Cloud Block Storage can present storage via iSCSI to eitherEC2 instances or a VMware on AWS (VMC) environment. In the case of using CloudSnap to copy VMware vVols to S3, those vVol snapshots could be mounted up in CBS and presented to a VMC virtual machine. Alternatively, some conversion process could easily make the snapshots usable by EC2 instances as well. By using CloudSnap and CBS together, new possibilities arise.

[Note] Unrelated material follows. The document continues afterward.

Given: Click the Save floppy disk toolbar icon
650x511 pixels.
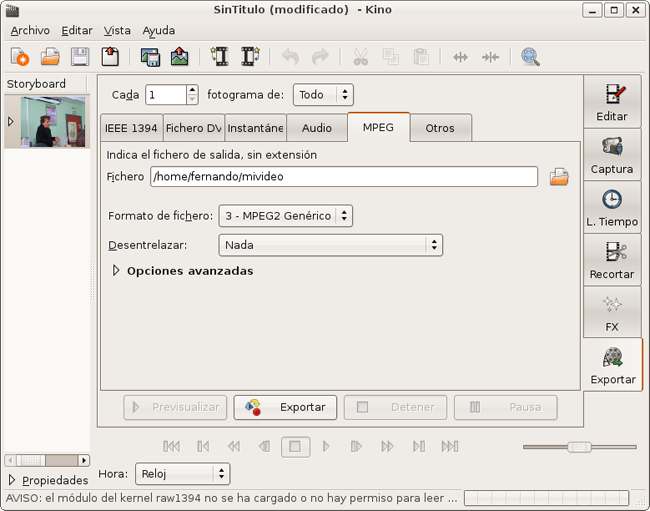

Recovering data is one potential use case, but as alluded to earlier, organizations are looking to get additional value out of their data protection suites. CBS with CloudSnap could be used to provide an on-demand Disaster Recovery environment, either on VMware or EC2. CBS is an on-demand, scalable service, just like most other cloud services. CloudSnap can offloadsnapshots to an S3 bucket, where those snapshots will wait until a DR process needs to be executed. Then CBS is dynamically provisioned, the snapshots are loaded, and the environment is recovered onto EC2. Obviously some third party software would orchestrate the recovery process, but CloudSnap and CBS can provide the storage and replication required for DR.
Another use case is the creation of testing and development environments in the cloud. When developers are testing a new feature or want to create an environment that mirrors production, they can now do so on-demand using snapshots replicated by CloudSnap and running on CBS. Testing and development is a good use case for cloud, since often the environments need to be allocated on-demand, will only be used for a limited amount of time, and have a spiky usage pattern. Steady state production and staging can continue to run on-premises, while the development and QA teams utilize the cloud for their work. Additionally, since the APIs are consistent, the infrastructure team can use many of their existing scripts and tools to manage the storage in both environments.
Data protection in the modern era is a booming marketplace that demands fresh approaches to the challenges companies are feeling today. They need endless capacity, high performance, and added value from data protection systems. Pure Storage is taking some interesting approaches to data management and protection to meet those challenges and provide additional value to the consumer. It will be interesting to watch as CloudSnap and Cloud Block Storage mature and expand, adding more features and additional supported public clouds.